> > first we would need a naming system that is fast and reliable.
> 
> and referrals of addresses trades off reliability for a little speed. 

when you're trying to complete a phone call, or trying to coordiate
between hundreds of processes in a distributed computation, a 10 
second delay in your message being transmitted due to a DNS lookup 
is simply not acceptable.  (heck, it's not even acceptable when
browsing the web from over a cell phone...)

> As
> you note here, some DNS servers are two faced, so how does referring
> addresses actually work in that case? The referring node would have to
> know the entire topology including the DNS server boundaries to be able
> to send the right addresses (if it could even get a complete list). It
> would be much simpler for the app to send the name string and let the
> receiver find the traget address list from its own topological
> perspective.

You're missing something important, which is that the DNS server doesn't
have a much better idea of which addresses work for the app than 
the app itself does, especially given that the DNS query might have
been routed through one or more intermediaries in different parts of the
topology.  Two-faced DNS works only in very limited cases; it's not a 
general solution.  Regardless of whether the app gets its addresses
from DNS or a referral from a peer, it still has to guess about which
address is best.

> > no they won't.  clearly you live in a fantasy land where DNS
> > always works
> > perfectly and lookups take only microseconds.  in the real world, DNS
> > fails to provide the correct answer a significant part of the time and
> > lookups often take 10 seconds or more.
> 
> So apps should pass around a potnetially bogus list of addresses?

so DNS should pass around a potentially bogus list of addresses
while apps shouldn't?

DNS is just another way of doing address referrals.  It works well
in some cases, less well in others.  It never has been the only way 
to get addresses for a resource.

>  I am
> all for multi-party apps, but fixing the real problem with DNS seems
> like a better approach than a hack that will end up failing anyway.
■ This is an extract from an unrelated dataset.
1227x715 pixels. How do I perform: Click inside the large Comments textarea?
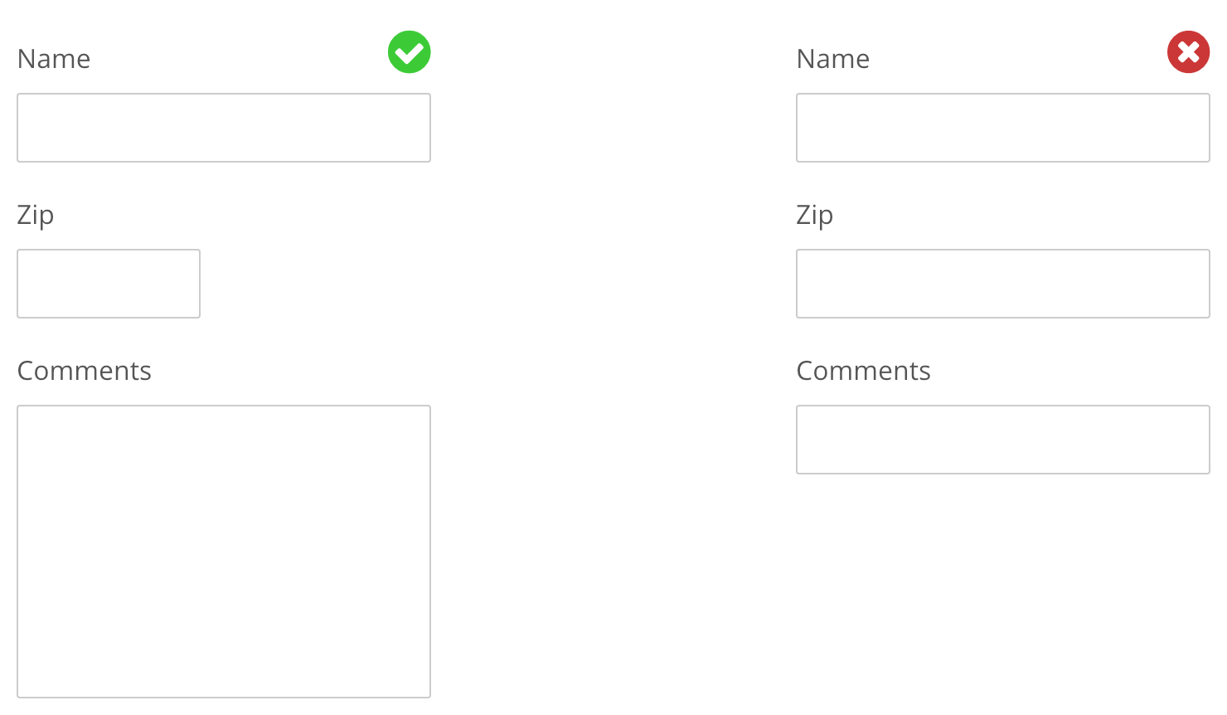pyautogui.click(x=224, y=551)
you can't fix some of those problems, they're fairly fundamental
consequences of DNS's design.  for instance, the wide variation in
response times seems to be a direct result of having DNS widely 
federated and widely distributed and the resulting lack of any 
reliable RTT estimates in advance of many queries (so the party doing the 
querying doesn't know when to time out or fail over).  a lot of the 
unreliability (at least, last time I looked) seemed to be due to lots 
of zone administrators not knowing how to configure slave servers or 
glue records properly or to update the sequence numbers.  
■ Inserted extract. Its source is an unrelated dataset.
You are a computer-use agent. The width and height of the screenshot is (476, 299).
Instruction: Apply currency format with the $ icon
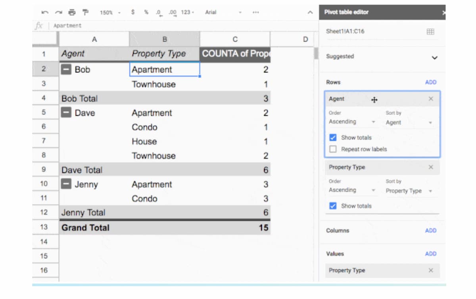(x=132, y=12)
this is what happens when you let everybody run their own servers.  
not that it was a bad decision overall, but it does make the idea 
that DNS is the only way that a app should obtain addresses sort 
of dubious.

> > > What about IPv6 changes that?
> >
> > nothing about IPv6 changes that, except that IPv6 has the built-in
> > expectation that an app may have to deal wth multiple addresses and
> > somehow choose one of those addresses without any knowledge as
> > which ones are more likely to work than others.
> >
> > and you think *I'm* in a fantasy land.
> 
> trying to build complex topological information directly into the app
> will fail more often than not.  Pass name strings and follow
> draft-ietf-ipv6-default-addr-select-08.txt. It will not be as fast, but
> it will be more reliable.

some apps will be better off doing this, but this is not a tradeoff 
that you are qualified to make for all apps.